Task requirements: Because the lines must stay identical, write out the data without changing anything.

Data to process:
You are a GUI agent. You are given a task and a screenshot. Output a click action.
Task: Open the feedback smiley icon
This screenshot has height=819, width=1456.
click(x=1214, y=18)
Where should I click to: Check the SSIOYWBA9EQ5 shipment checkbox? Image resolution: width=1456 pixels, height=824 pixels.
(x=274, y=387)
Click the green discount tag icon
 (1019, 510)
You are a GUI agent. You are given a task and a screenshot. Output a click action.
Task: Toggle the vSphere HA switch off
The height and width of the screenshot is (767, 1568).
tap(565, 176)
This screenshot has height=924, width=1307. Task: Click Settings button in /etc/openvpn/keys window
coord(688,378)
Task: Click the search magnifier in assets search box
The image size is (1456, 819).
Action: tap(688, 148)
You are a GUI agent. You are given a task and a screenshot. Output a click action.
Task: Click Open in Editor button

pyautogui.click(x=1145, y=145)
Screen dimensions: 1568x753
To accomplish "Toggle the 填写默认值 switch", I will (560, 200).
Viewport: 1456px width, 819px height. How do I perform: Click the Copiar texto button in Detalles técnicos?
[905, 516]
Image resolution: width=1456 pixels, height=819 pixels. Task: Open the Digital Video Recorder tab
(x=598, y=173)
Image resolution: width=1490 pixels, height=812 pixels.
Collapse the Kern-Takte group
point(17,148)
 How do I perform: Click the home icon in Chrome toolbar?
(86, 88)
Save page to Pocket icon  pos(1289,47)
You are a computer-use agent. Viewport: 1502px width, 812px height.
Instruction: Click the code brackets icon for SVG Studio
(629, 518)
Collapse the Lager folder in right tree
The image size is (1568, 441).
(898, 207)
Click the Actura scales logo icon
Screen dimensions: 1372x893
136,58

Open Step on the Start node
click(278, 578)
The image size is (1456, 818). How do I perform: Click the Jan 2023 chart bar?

Result below:
You are a GUI agent. You are given a task and a screenshot. Output a click action.
Task: Open the feedback smiley icon
This screenshot has height=819, width=1456.
click(x=1214, y=18)
Where should I click to: Check the SSIOYWBA9EQ5 shipment checkbox? Image resolution: width=1456 pixels, height=824 pixels.
(x=274, y=387)
Click the green discount tag icon
 (1019, 510)
You are a GUI agent. You are given a task and a screenshot. Output a click action.
Task: Toggle the vSphere HA switch off
The height and width of the screenshot is (767, 1568).
tap(565, 176)
This screenshot has height=924, width=1307. Task: Click Settings button in /etc/openvpn/keys window
coord(688,378)
Task: Click the search magnifier in assets search box
The image size is (1456, 819).
Action: tap(688, 148)
You are a GUI agent. You are given a task and a screenshot. Output a click action.
Task: Click Open in Editor button

pyautogui.click(x=1145, y=145)
Screen dimensions: 1568x753
To accomplish "Toggle the 填写默认值 switch", I will (560, 200).
Viewport: 1456px width, 819px height. How do I perform: Click the Copiar texto button in Detalles técnicos?
[905, 516]
Image resolution: width=1456 pixels, height=819 pixels. Task: Open the Digital Video Recorder tab
(x=598, y=173)
Image resolution: width=1490 pixels, height=812 pixels.
Collapse the Kern-Takte group
point(17,148)
 How do I perform: Click the home icon in Chrome toolbar?
(86, 88)
Save page to Pocket icon  pos(1289,47)
You are a computer-use agent. Viewport: 1502px width, 812px height.
Instruction: Click the code brackets icon for SVG Studio
(629, 518)
Collapse the Lager folder in right tree
The image size is (1568, 441).
(898, 207)
Click the Actura scales logo icon
Screen dimensions: 1372x893
136,58

Open Step on the Start node
click(278, 578)
The image size is (1456, 818). How do I perform: Click the Jan 2023 chart bar?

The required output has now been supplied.